BUCHANAN, Grand Bassa – The Ministry of Education through its Girls Education Division has presented the national policy on girls education to stakeholders in Grand Bassa. The event took place on Tuesday, February 19 in Buchanan.
The Director of the Division of Girls Education, Lorpu Mannah said Bassa was the fifth county to receive the policy, after Lofa, Margibi, Nimba, and Rivercess.
Mannah said the initiative was aimed at helping parents to understand the importance of girls’ education. “This policy is there to get us to know more about how to take care of our girl child in school, what opportunities they need to get, [and] what they are not to do,” she said. She also disclosed that the presentation will also be made in the various districts of the county.
She believes that by presenting the document to the districts, district education officers, parents, and ordinary citizens would take ownership and know their responsibility to keep girls in school. It will also guide and promote affirmative action aimed at the progressive reduction of gender disparities in education and training as well as in management structures.
“It also establishes a legislative and institutional framework to initiate, coordinate, monitor and evaluate programs aimed at promoting gender equality in education, training and management; and to integrate gender and girls education issues into national, districts and community programs and plans,” she also disclosed.
The national policy cites several issues, including poverty, unemployment, single parenthood, child labor, early marriage, poro and sande societies, and maltreatment of children living by foster parents as common social economic and cultural factors affecting girls education in the country.

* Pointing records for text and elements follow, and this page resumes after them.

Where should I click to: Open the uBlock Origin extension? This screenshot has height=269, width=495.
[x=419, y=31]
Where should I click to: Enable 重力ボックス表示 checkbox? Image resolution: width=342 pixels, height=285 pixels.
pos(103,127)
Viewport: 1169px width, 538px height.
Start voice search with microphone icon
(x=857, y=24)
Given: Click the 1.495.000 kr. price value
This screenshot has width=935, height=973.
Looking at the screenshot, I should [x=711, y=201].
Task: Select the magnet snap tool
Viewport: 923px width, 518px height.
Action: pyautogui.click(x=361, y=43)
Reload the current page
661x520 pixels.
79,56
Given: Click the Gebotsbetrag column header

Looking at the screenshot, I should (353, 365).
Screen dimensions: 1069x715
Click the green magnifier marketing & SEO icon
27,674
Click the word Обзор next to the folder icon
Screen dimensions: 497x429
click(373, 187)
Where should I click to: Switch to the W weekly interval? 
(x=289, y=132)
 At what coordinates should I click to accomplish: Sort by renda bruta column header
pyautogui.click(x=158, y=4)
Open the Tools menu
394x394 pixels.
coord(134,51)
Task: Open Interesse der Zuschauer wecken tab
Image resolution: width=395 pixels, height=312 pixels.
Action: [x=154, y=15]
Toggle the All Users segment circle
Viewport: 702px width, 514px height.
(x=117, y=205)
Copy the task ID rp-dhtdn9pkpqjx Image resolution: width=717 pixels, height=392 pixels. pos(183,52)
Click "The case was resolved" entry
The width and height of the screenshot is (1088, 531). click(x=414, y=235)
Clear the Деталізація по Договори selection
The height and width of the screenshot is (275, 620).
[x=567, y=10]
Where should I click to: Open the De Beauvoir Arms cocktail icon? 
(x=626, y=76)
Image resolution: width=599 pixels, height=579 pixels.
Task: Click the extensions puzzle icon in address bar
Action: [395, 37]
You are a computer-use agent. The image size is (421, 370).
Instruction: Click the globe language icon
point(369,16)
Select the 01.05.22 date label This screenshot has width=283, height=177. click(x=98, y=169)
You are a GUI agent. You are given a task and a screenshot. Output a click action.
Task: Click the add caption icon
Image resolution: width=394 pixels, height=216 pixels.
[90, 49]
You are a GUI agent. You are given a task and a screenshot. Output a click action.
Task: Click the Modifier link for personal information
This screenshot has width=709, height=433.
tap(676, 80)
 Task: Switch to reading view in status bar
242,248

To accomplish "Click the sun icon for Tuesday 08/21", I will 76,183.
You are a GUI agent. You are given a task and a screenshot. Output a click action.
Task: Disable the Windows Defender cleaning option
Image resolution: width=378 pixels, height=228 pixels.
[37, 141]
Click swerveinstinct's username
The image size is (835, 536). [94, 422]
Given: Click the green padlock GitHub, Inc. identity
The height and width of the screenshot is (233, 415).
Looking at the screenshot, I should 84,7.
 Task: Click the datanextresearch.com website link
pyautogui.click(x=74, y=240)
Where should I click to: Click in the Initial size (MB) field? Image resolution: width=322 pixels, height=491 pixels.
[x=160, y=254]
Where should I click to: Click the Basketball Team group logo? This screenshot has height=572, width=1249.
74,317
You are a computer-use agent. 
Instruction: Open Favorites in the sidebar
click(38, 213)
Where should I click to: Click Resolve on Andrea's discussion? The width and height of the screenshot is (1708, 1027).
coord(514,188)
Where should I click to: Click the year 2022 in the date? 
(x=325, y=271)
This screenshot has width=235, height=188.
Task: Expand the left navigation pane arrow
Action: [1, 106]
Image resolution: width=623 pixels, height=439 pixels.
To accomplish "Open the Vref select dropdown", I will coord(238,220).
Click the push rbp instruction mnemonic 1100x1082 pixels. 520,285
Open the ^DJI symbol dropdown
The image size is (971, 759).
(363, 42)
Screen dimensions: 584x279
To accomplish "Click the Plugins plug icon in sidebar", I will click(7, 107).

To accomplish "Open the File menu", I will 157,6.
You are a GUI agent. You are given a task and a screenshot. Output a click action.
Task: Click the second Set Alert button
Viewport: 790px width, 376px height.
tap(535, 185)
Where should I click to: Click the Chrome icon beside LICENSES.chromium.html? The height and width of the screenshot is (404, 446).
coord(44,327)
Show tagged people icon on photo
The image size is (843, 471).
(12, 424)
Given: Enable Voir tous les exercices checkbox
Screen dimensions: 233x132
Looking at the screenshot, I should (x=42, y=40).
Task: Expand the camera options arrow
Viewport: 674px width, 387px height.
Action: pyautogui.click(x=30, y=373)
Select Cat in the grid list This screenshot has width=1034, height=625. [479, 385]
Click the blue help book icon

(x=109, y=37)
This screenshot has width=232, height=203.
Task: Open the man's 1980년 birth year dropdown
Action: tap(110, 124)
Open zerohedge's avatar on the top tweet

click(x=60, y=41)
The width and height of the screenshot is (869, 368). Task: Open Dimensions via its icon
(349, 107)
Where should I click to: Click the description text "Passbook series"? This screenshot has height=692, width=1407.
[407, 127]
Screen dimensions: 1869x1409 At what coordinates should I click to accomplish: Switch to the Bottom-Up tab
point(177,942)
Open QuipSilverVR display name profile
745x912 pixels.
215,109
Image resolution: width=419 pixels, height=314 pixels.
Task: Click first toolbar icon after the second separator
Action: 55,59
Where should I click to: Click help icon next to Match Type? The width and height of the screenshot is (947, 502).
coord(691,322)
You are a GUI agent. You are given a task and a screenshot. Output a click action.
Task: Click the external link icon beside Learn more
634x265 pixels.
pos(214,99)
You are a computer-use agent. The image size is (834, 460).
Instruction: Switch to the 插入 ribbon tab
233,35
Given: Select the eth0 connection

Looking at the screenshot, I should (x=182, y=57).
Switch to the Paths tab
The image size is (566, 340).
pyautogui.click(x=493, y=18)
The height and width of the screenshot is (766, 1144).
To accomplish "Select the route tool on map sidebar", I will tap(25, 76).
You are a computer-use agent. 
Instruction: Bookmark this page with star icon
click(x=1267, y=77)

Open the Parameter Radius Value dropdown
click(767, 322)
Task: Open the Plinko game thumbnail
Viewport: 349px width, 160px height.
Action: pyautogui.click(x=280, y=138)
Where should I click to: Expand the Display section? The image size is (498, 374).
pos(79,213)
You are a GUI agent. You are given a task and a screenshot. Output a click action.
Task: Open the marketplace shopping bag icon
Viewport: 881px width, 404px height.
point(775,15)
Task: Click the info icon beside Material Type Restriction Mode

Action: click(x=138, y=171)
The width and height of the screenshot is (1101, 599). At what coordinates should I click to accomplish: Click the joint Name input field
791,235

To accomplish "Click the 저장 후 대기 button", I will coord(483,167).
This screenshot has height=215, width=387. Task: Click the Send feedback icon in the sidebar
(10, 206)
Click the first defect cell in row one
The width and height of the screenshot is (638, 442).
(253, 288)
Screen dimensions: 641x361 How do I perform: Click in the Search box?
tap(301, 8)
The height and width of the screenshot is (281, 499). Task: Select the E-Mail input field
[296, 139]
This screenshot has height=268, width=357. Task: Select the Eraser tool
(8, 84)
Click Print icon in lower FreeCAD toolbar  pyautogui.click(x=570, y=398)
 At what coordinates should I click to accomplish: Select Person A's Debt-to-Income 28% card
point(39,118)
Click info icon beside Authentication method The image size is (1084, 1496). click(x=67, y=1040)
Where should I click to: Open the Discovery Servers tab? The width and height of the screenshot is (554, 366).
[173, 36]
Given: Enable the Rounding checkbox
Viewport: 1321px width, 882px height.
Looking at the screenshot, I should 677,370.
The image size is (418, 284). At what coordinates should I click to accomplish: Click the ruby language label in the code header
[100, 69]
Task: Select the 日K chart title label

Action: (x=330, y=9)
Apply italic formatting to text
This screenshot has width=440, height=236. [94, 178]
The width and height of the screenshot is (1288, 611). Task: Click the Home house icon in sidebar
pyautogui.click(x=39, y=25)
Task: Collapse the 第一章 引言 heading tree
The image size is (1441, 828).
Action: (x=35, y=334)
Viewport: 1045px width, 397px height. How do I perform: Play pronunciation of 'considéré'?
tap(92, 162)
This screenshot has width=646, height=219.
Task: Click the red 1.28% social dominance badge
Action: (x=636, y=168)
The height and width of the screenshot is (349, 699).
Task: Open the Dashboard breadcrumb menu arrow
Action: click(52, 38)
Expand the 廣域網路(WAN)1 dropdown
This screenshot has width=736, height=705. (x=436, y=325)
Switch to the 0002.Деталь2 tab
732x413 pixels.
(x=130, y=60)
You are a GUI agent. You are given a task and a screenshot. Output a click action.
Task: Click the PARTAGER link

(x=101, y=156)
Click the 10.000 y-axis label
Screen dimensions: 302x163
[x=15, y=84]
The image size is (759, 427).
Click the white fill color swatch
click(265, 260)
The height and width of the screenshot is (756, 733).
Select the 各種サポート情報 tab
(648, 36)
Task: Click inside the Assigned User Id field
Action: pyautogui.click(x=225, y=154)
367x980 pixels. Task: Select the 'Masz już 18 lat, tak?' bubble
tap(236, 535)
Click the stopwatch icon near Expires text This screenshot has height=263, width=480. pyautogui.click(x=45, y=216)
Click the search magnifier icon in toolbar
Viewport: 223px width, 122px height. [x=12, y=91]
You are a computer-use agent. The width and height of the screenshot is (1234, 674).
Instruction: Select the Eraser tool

To address these issues, the policy also provides for central government and local authorities to mobilize and provide specific funds to promote girls education.
The document calls for mainstreaming girls focus and life skills training in academic curriculum, providing incentives, including scholarship and financial aid to girls in need, abolish traditional schools or poro and sande societies and implement policies, laws, and programs that will prevent girls from getting married and pregnant at an early age.
Mannah also noted that the achievement of the national policy is heavily dependent on the availability of funding, as the policy also requires that the Ministry of Education commits at least five percent of its budget to girls’ education.
Stakeholders at the forum praised the Ministry of Education for the national policy and called for a vigorous implementation. A district education officer in the county, Amos Teloe recommended to the ministry to include a penalty for violators of the policy, including its provisions against child labor, the use of children as breadwinners, maltreatment, and the use of students as sexual tools amongst others.
Another participant, Augustine Nimely called on the government to provide a time limit when the traditional school [sande and poro bushes] can operate during the year, to avoid a collision with the school calendar. Other participants also want the government to prescribe a definite dress code for students.
Parents and educational stakeholders received copies of the policy.